Truss Analysis simulation
A 6-joint Pratt truss (A, B, C, D, E, F) with 9 members. Pin support at A, roller support at B. Two adjustable point loads P₁ at joint C and P₂ at joint D. Three analysis modes you can switch between.
Method of Joints (blue) Step through joint by joint. Each step highlights the current joint with a gold ring, shows the solved member forces, and explains what equilibrium equations are being applied.
The solve order is A → B → E → C → F → D, always starting at joints with supports where you have at most 2 unknowns.
Method of Sections (red) Step through a section cut. Step 1 draws a vertical cut line through members CD, ED, and EF (slicing exactly 3 members).
Step 2 highlights the cut members.
Step 3 explains how ∑M about E gives CD directly, ∑Fy gives ED, and ∑Fx gives EF. Three unknowns, three equations, done.
All Results (green) Shows every member force at once. No stepping. Instant overview of the full truss with all tension/compression values labeled.
Try this simulation yourself
The sim loads with a 6-joint Pratt truss carrying a single downward load at the bottom chord. Members are gray (unsolved). Support reactions are labeled at joint A (pin: Ax, Ay) and joint F (roller: Fy). The first thing to notice: pin gives two reactions, roller gives one. Three unknowns, three global equilibrium equations. The reactions solve before any member analysis begins.
Select Method of Joints (default tab). Tap the Step button once. Joint A highlights. The free body diagram of joint A appears: the two reaction forces (Ay upward, Ax horizontal) and the two unknown member forces along AB and AC. ΣFy = 0 gives the force in the vertical member. ΣFx = 0 gives the force in the horizontal member. Members turn blue (tension) or red (compression) as they are solved.
Tap Step again. The solver moves to the next joint that has at most two unknowns. This is the rule: you can only solve a joint where two or fewer member forces are unknown, because you only have two equations (ΣFx, ΣFy). The solver picks joints in the correct solvable order automatically. Watch the color and thickness propagate across the truss one joint at a time.
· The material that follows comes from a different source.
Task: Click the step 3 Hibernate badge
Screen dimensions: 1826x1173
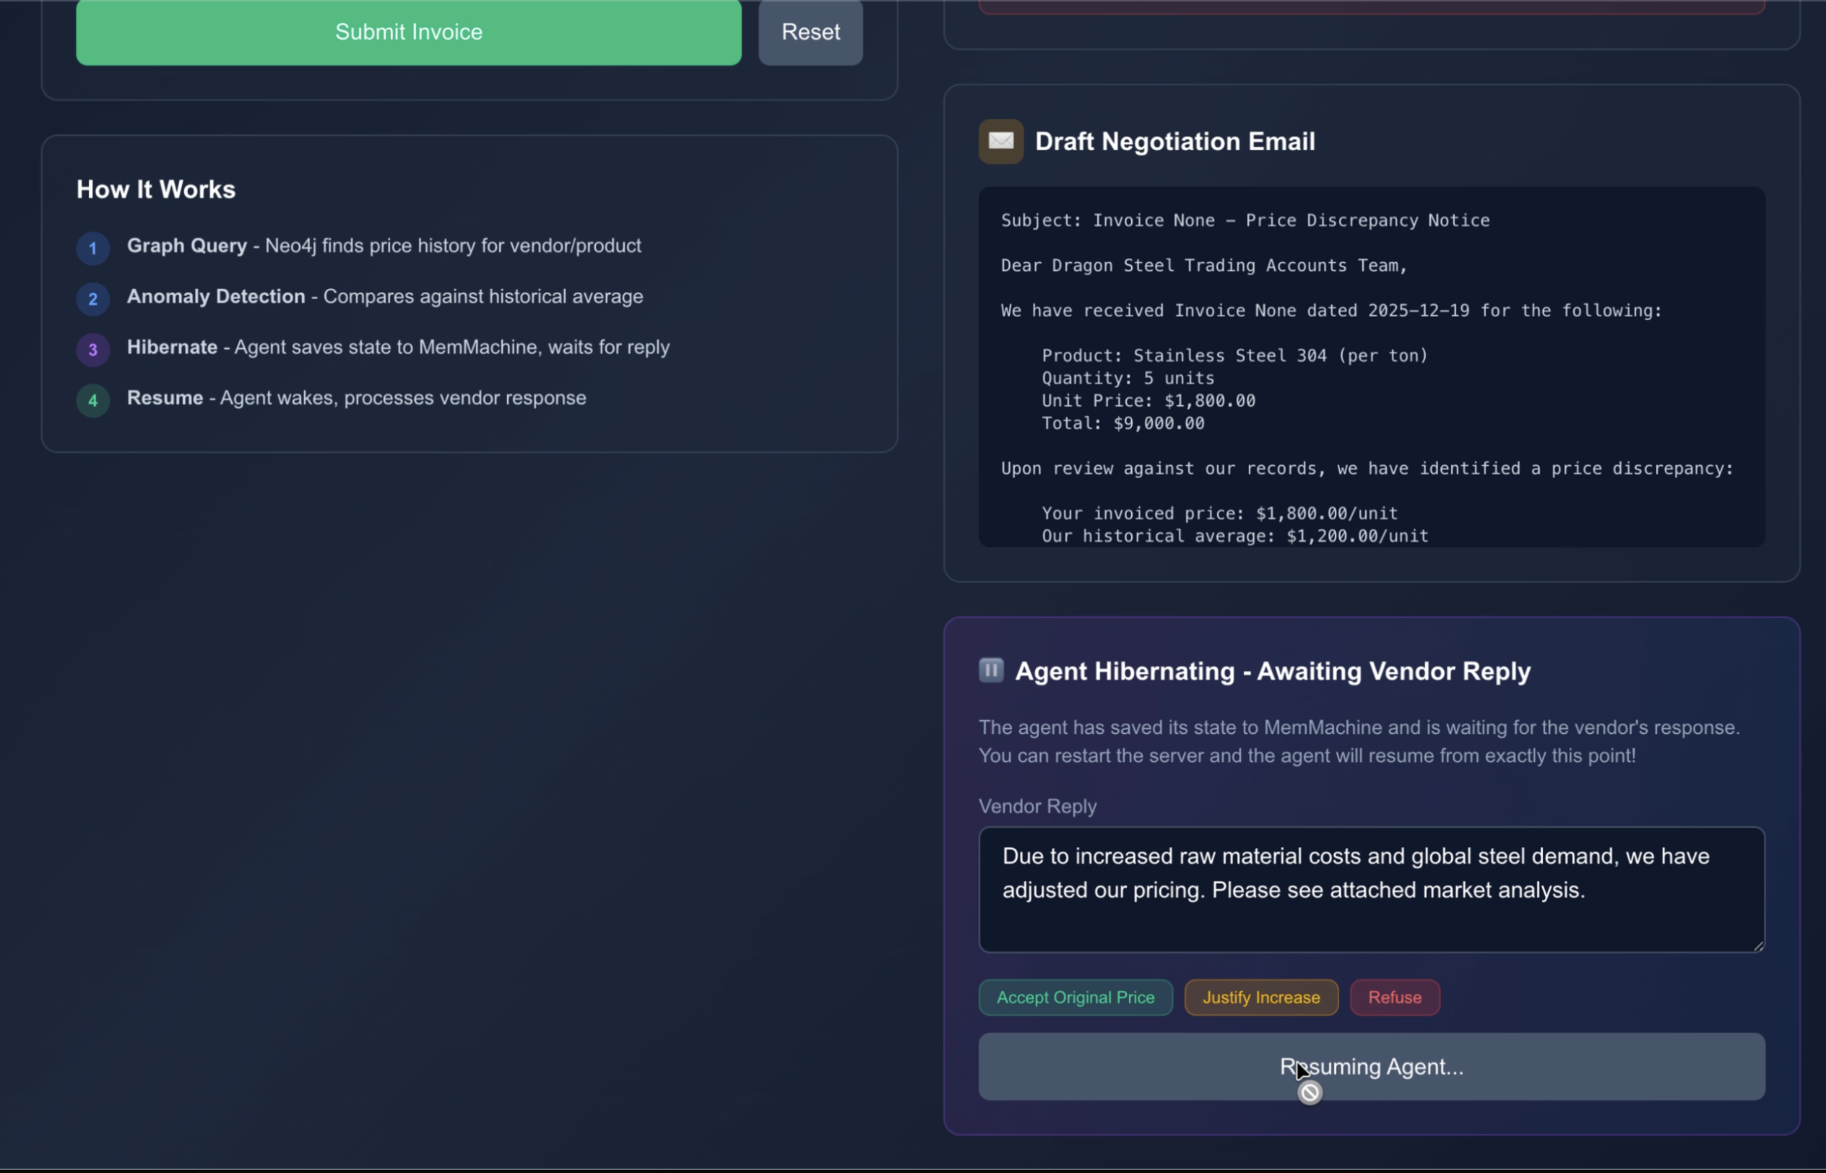Action: point(93,350)
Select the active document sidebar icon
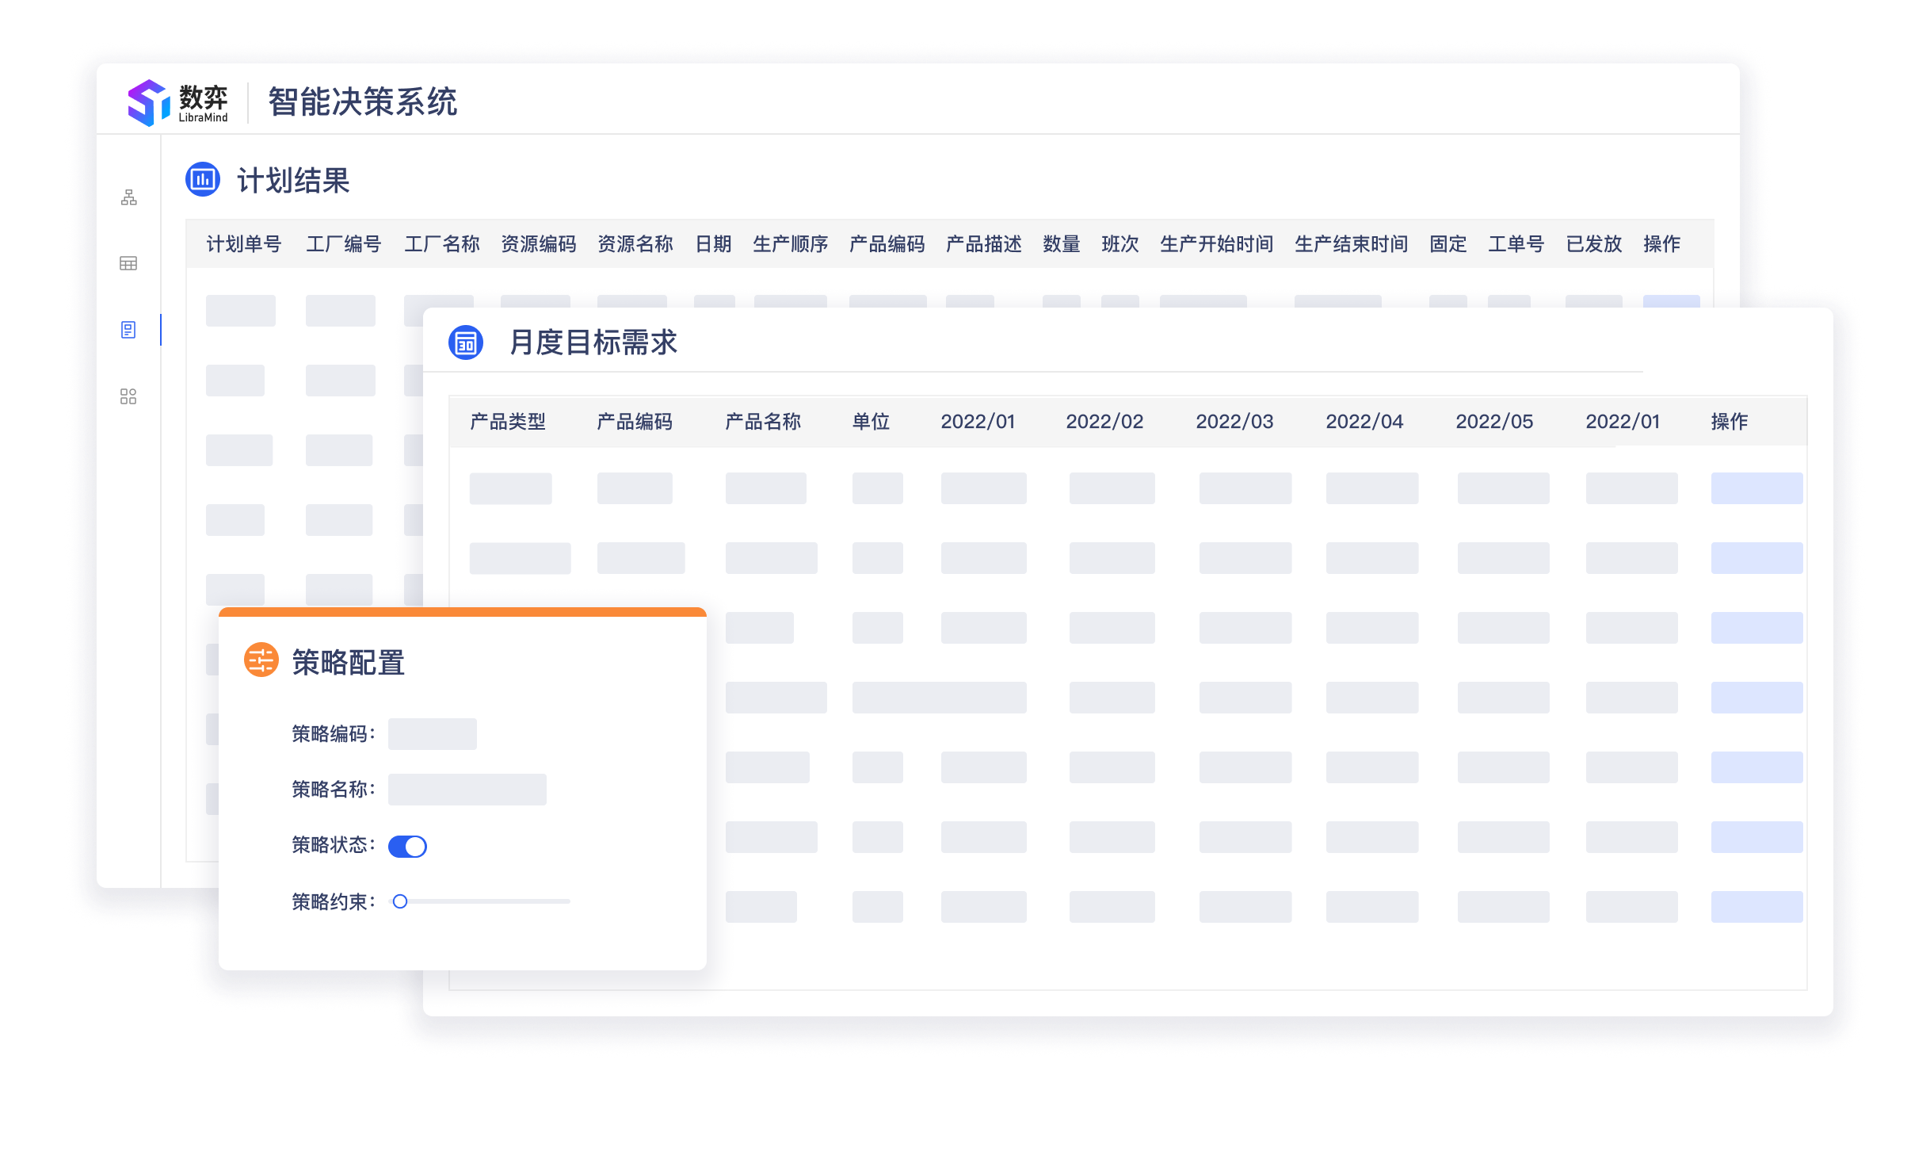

Keep stepping until all members are solved. The process table below the truss shows every member's axial force and whether it is in tension (T, blue) or compression (C, red). Top chord members are typically in compression. Bottom chord members are typically in tension. Diagonal members alternate. This pattern is universal for Pratt trusses under gravity loading.
Now switch to Method of Sections. A vertical cut line appears through the truss, slicing three members. The left portion of the truss is isolated as a free body. The three cut members have unknown forces shown as arrows along their axes. Taking moments about the point where two of the three unknowns intersect eliminates both and solves the third directly. This is the shortcut: Method of Sections can solve any single interior member without analyzing every joint first.
Move the load. Drag the load slider to shift the applied force from one bottom chord joint to another. Watch every member force change. When the load is at the center, the truss is symmetric and left/right member forces mirror each other. Move the load to one end and the far-side members carry almost nothing. This is how influence lines work: each member's force is a function of the load position.
Increase the load magnitude. Drag the force slider from 10 kN to 50 kN. All member forces scale linearly (trusses are linear systems under the assumptions of pin joints and axial loads only). The member thickness on the diagram grows proportionally. A member that was safe at 10 kN might exceed its buckling capacity at 50 kN, and compression members (red) always buckle before tension members fail. This is why compression members are designed with larger cross-sections.
Look for zero-force members. At certain load positions, some members carry exactly 0 kN and stay gray. A zero-force member occurs at a joint where two non-collinear members meet and no external load is applied. These members are not useless: they prevent buckling of long compression members and carry load under different loading conditions. But in the current configuration, they do nothing.